Significantly, attended by over 200 Chinese entrepreneurs, it was also addressed by local Chinese business leaders, Madam Jian Heping and Wang Lie. Speaking at length on the scope of Sino-Pak future economic relations, Akhtar said these would get a big boost under the Early Harvest Programme, a part of PTA, which is marked for enforcement in January 2006.
Again, highlighting the prospects of joint ventures and investment opportunities in Pakistan, he urged the Chinese entrepreneurs to benefit from liberal business environment being provided to them in Pakistan. Moreover, elaborating on the importance of EHP, the Minister pointed out that it secured market access of a number of mutually agreed items of export interest, which would attract zero tariffs by January 1, 2006.
Referring to its prospects, he pointed out that Pakistan has allowed access to China's organic chemicals and machinery on which tariff would be eliminated for most of the items in two years. As against this, access to Pakistani items would cover, among others, industrial alcohol, bed-linen, table linen, other home textiles, towels, cotton and blended fabrics, besides marble products, surgical goods, sports goods.

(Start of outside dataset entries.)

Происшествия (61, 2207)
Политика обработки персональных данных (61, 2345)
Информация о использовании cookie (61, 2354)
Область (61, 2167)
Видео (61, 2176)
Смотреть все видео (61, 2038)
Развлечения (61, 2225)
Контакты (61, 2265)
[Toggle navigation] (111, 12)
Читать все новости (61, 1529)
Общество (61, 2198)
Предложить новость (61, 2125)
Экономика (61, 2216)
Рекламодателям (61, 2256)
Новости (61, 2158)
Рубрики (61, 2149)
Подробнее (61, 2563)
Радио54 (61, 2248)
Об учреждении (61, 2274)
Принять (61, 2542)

At the same time, he said that both sides would simultaneously eliminate tariff on certain fruits and vegetables too. More to this, the Minister also observed that the ambit of the Preferential Trade Agreement has been further enlarged, making it part of the EHP.
Mention, in this regard, may also be made of his exhortation to Chinese investors, pointing out that Pakistan provides transparent and liberal investment regime.

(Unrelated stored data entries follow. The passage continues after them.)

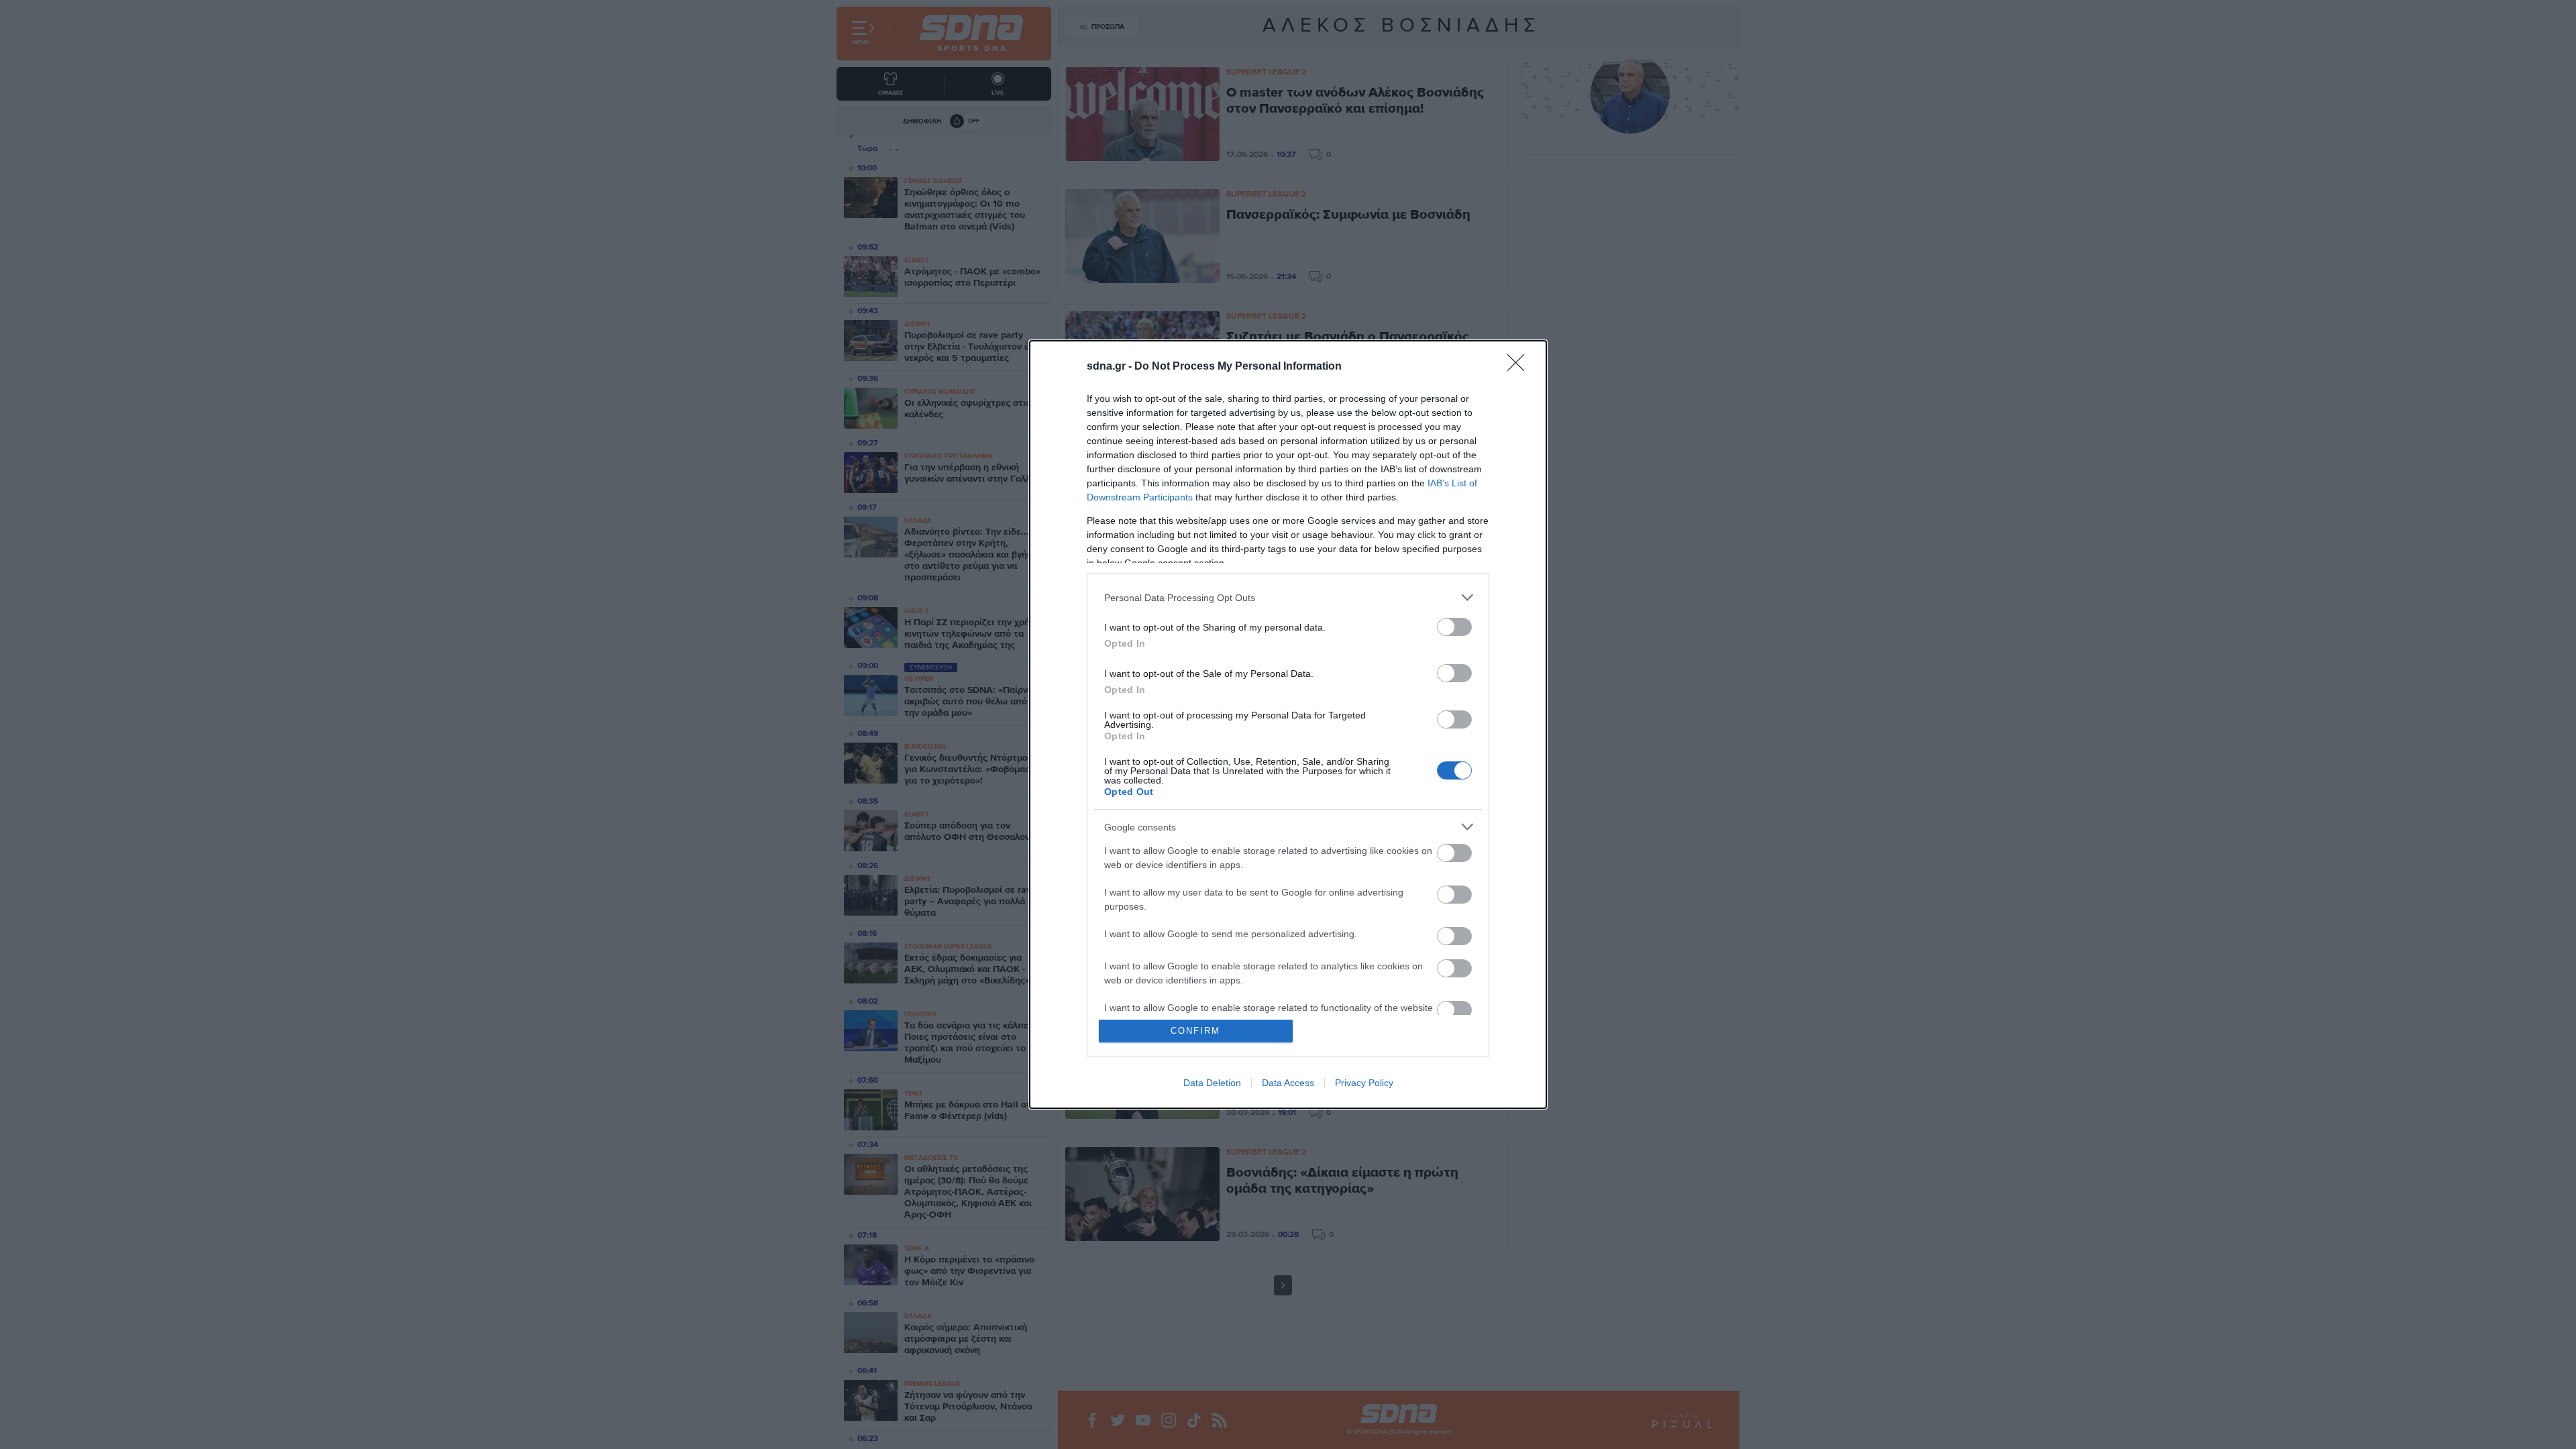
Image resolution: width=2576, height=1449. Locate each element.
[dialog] (1288, 724)
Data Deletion (1212, 1082)
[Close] (1520, 367)
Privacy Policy (1364, 1082)
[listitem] (1288, 597)
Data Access (1288, 1082)
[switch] (1454, 627)
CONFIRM (1195, 1031)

Understandable, as such, should be his reference to increased prospects of investment in infrastructure, in view of initiatives being vigorously pursued alike by the Federal and provincial governments, especially, citing projects like the Textile City and Garment City, which should have enough appeal to Chinese investors.
For, while focusing the textile sector, he made a pointed reference to availability, in abundance, in Pakistan not only of the raw materials, but also of skills it requires. Needless to point out, the ideal combination should serve as nothing short of a, seemingly, irresistible invitation to prospective Chinese investors, with a keen eye on this lucrative segment of the country's manufacturing industries.
Reference in this regard may also be made to his elaboration that the bilateral EHP would provide opportunities for import of machinery from China to Pakistan at zero duty, and that the Chinese investors could get the benefits of foreign markets for export of products manufactured in Pakistan. It will be recalled that alive to such prospects, teams of Chinese textile industries paid several visits to this country by way of exploring its entire potential.
However, as a great deal has changed over the years past, one can certainly look forward to fruition of ideas of increased co-operation between the businessmen from both the countries from the thrust mutual gains.